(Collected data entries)
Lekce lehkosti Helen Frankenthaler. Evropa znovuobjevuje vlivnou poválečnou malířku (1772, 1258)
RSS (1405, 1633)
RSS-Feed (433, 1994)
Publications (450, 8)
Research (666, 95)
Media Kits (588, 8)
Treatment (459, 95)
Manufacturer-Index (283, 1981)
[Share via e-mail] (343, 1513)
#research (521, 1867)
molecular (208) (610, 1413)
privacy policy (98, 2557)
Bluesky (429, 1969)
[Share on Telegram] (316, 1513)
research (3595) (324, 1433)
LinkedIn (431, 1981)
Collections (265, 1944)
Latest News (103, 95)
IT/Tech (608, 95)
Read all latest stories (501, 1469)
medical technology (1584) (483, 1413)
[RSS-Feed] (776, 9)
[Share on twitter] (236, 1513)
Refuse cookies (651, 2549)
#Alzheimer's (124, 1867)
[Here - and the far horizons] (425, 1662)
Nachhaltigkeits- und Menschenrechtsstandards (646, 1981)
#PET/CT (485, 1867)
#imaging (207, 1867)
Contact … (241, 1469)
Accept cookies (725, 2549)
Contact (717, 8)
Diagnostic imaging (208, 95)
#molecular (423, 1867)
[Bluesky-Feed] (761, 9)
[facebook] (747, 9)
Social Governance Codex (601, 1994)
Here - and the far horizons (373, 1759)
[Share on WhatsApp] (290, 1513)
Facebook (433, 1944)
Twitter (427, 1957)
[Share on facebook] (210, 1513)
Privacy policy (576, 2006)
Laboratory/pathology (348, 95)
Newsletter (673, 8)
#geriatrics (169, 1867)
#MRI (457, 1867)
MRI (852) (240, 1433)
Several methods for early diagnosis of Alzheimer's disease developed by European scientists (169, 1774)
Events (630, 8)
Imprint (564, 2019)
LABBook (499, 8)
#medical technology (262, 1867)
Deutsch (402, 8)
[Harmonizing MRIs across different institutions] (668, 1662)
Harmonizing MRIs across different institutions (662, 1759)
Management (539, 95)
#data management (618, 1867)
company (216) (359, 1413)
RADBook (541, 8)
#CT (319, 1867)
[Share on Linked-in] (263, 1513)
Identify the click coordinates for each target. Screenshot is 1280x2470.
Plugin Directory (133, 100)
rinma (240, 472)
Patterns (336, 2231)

PROBLEM TO WORK ON:
Would you retype the lines of the data above, from the one holding "RADBook (541, 8)" through its final line, exactly and without adding any other line?

SOLUTION TO THE EXERCISE:
RADBook (541, 8)
#CT (319, 1867)
[Share on Linked-in] (263, 1513)
Identify the click coordinates for each target. Screenshot is 1280x2470.
Plugin Directory (133, 100)
rinma (240, 472)
Patterns (336, 2231)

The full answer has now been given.